Weight gain itself may sometimes be a symptom of serious psychiatric illness. Patients with serious psychiatric illnesses have a higher risk of weight gain through inactivity, anergia, and loss of motivation. While the association between antipsychotic drugs and weight gain is clearly described, the association between antidepressants and weight gain is less so. Patients who are prescribed antidepressants are therefore potentially exposed to an increased risk of weight gain by virtue of taking the antidepressant, having a mental illness, and being part of the UK population where obesity rates are rising annually. It is no wonder that so many of these patients put on weight that is resistant to weight management strategies.
Against this background of clinical need, and suspicion, I joined a study team investigating this association. The results of our analyses show that antidepressants are associated with an increased risk of weight gain—something I had long suspected. I was surprised, however, to find that this increased risk peaks about 2 to 3 years post-inception, when perhaps the focus on weight gain prevention strategies are no longer top of the list of clinical priorities. Further, this risk is elevated for up to 6 years. There is some evidence that particular antidepressants are more likely to be associated with weight gain than others.
Would patients be more likely to take their drugs if the association with weight gain were discussed with the prescriber in advance? We hope that these are the types of conversations that this research will stimulate.

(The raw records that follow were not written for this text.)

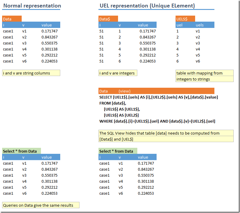
Task: Click the "value" column header of Data$ table
Action: [143, 25]
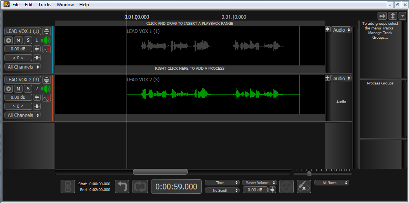Open All Channels dropdown on LEAD VOX 1
Screen dimensions: 409x203
coord(23,67)
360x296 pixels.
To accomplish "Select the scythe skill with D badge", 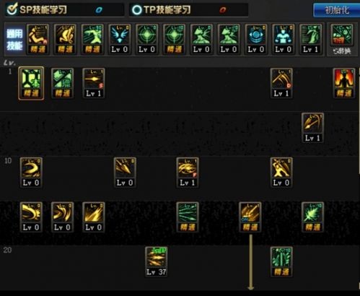I will 281,83.
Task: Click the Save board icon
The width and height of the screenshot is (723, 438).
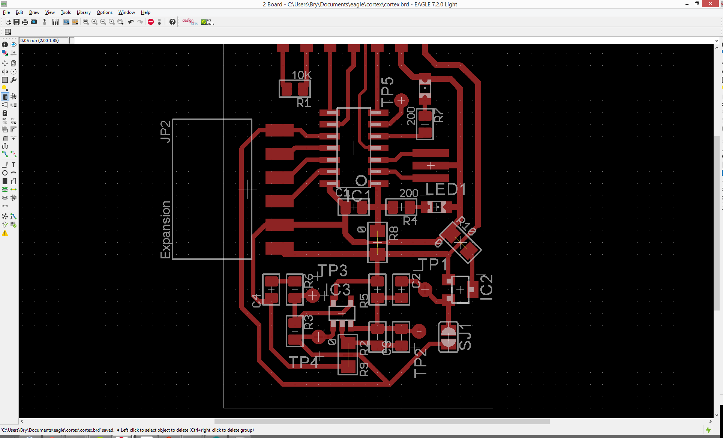Action: 17,22
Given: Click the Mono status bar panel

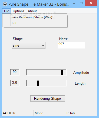Looking at the screenshot, I should [x=49, y=113].
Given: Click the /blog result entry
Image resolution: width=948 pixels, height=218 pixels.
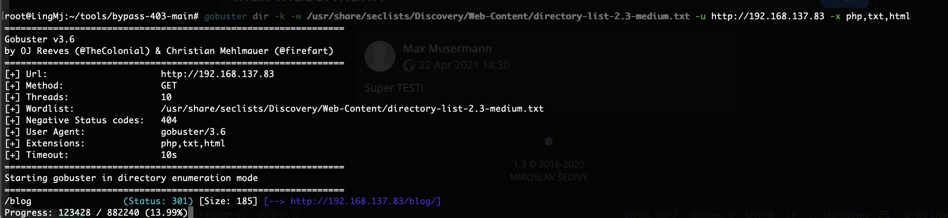Looking at the screenshot, I should point(18,201).
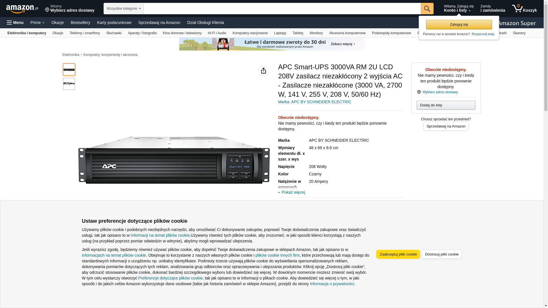Open Bestsellery in the navigation bar

coord(80,23)
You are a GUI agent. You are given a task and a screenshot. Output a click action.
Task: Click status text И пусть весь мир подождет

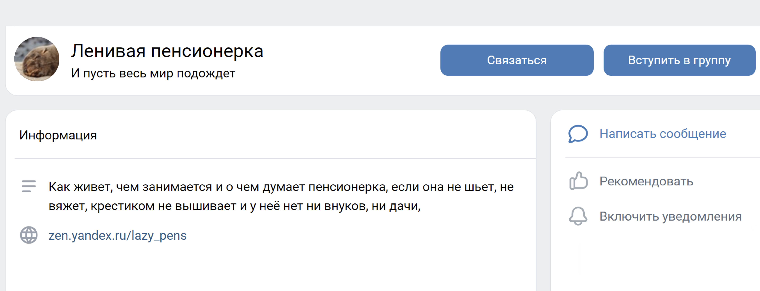(x=153, y=73)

This paper helps to facilitate a discussion on the strength of the association between antidepressant use in general and subsequent elevated risk of weight gain, the timing of this weight gain, and the potential association between individual antidepressants and increased risk of weight gain. The main analyses considered the risk of a 5% weight gain (3.5 kg; about half a stone for a 70 kg person), but we found evidence that this will sometimes be enough to move patients from the overweight to obese, or from obese to severely obese, categories. We hope that this article will enable patients and doctors to plan for the delayed risk of weight gain—which might be unexpected—and in doing so, enable better adherence to antidepressant prescribing and ultimately lead to better clinical outcomes. The potential impact of intervention at a patient level on the rise of obesity at a national level is obvious.
Rafael Gafoor is a researcher at King’s College London. He is a clinical psychiatrist with an interest in investigating the effectiveness of treatments for mental disorders.